Het experiment leidt de dans op The Collective, dat vervreemdend, subversief en overweldigend is. Drumcomputers en synthesizers en stemvervormers zijn de voornaamste instrumenten die Gordon inzet. “Ik vind niet dat alle muziek hapklaar en radiovriendelijk moet zijn. Mijn plaat is er voor mensen die zich niet herkennen in de teksten van Taylor Swift”, laat ze optekenen door Humo.
Gordon heeft de puinhoop op onze planeet vertaald naar klanken. Verpakt in liedjes waarin je je best moet doen om structuur te ontdekken, wat het allemaal extra aantrekkelijk maakt. Het lukt haar en haar band om de aandacht geen seconde te laten verslappen. “Ik zet elke dag opnieuw grote ogen op als ik zie wat er om me heen gebeurt, dus lijkt het me normaal dat die verbazing en verontwaardiging ook binnensluipen in mijn muziek”, in diezelfde Humo.

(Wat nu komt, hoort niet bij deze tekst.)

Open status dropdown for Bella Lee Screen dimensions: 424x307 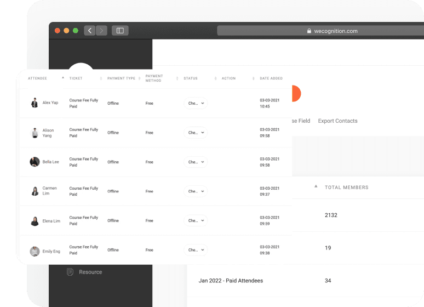click(x=196, y=162)
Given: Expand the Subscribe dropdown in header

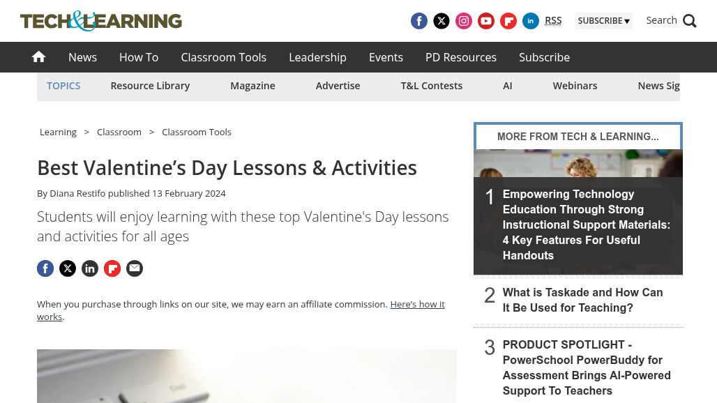Looking at the screenshot, I should pos(603,21).
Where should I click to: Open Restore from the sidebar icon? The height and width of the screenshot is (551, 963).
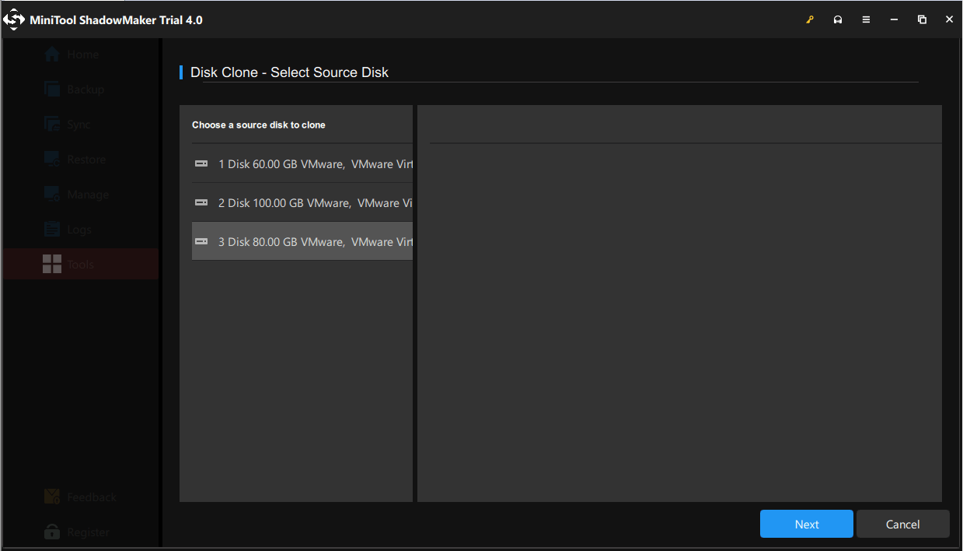pyautogui.click(x=53, y=159)
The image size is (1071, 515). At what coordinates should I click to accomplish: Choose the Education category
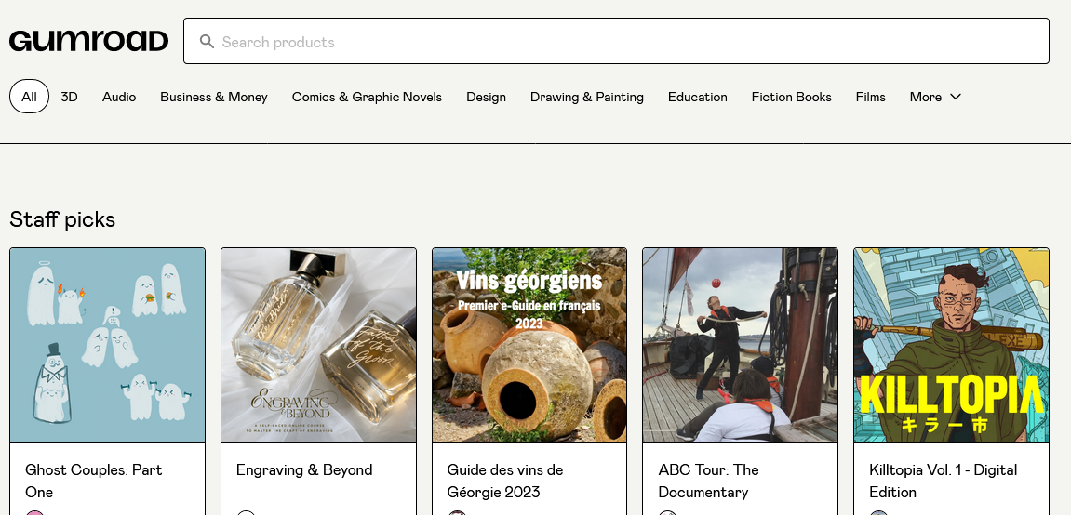[x=697, y=97]
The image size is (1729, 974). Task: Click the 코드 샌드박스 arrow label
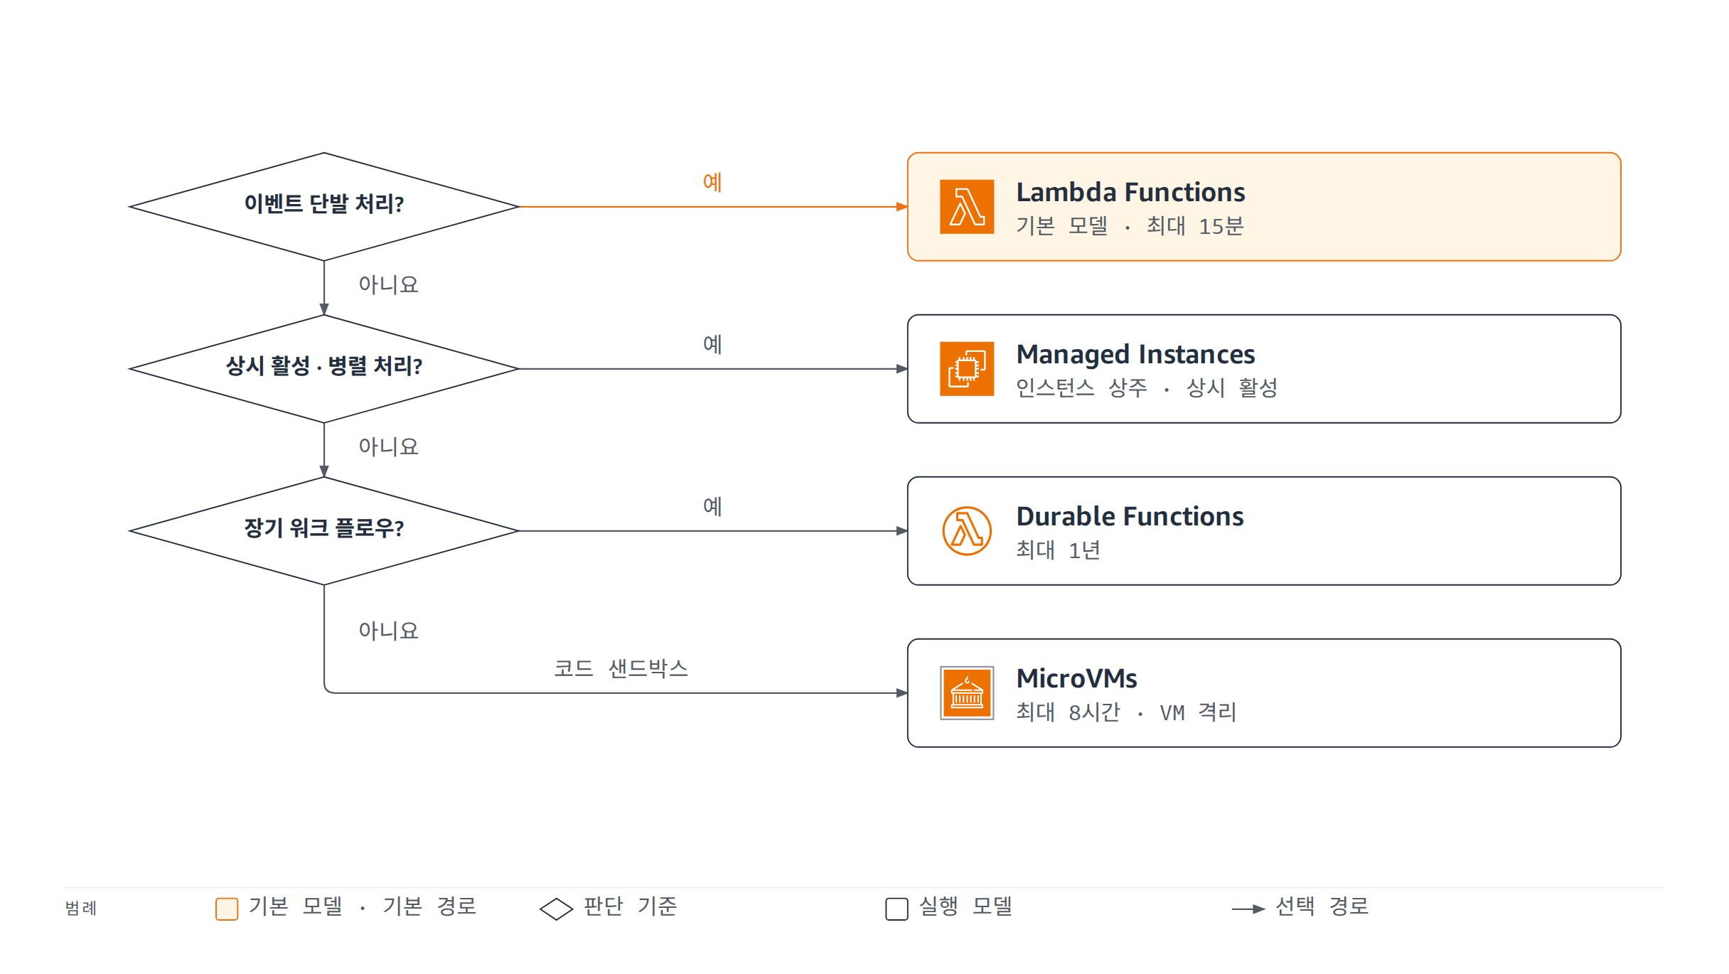coord(621,668)
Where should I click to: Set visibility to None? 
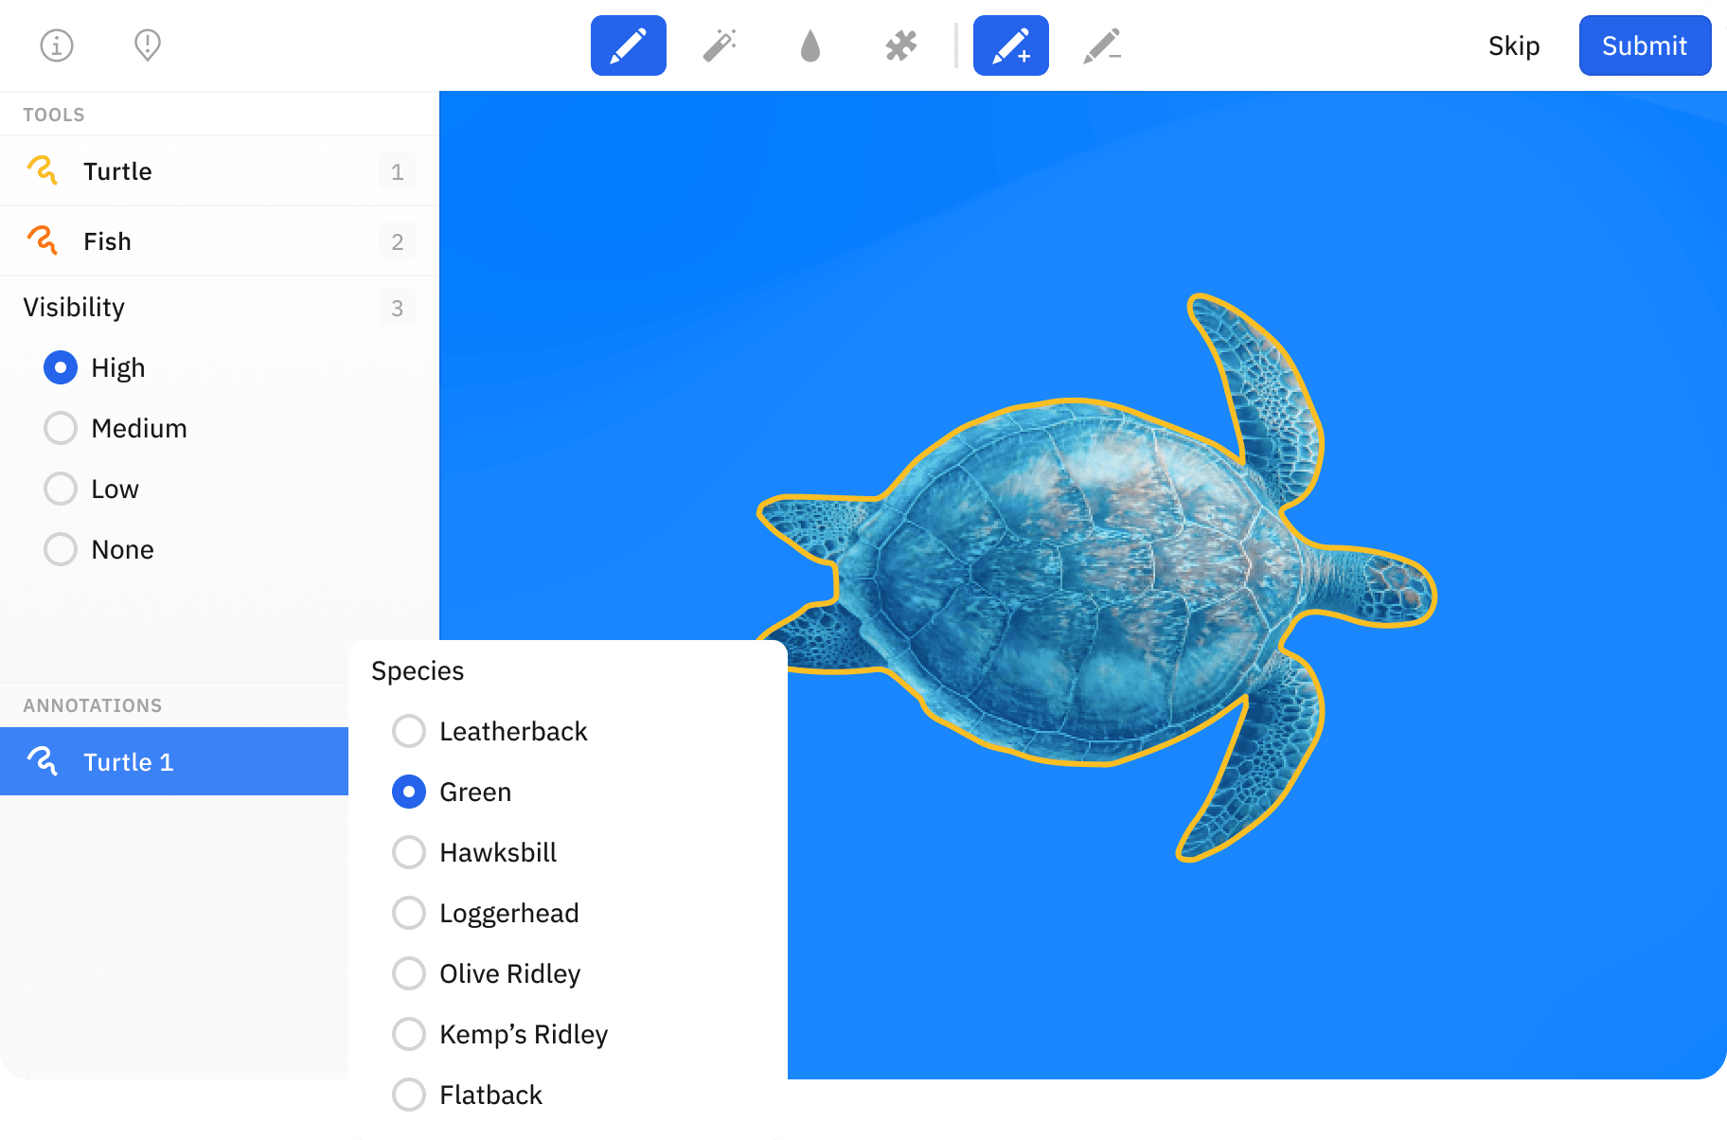pyautogui.click(x=61, y=549)
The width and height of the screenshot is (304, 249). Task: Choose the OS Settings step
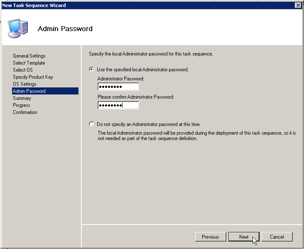tap(25, 84)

The Collective is de tweede samenwerking met hiphopproducer Justin Raisen en het pakt nóg veel beter uit dan op die eerste plaat, No Home Record, uit 2019. Verrassende wendingen, beukende ritmes en sublieme tempowisselingen zijn het fundament van industriële noise waarop je Gordons nog altijd wulpse stemgeluid uit duizenden herkent.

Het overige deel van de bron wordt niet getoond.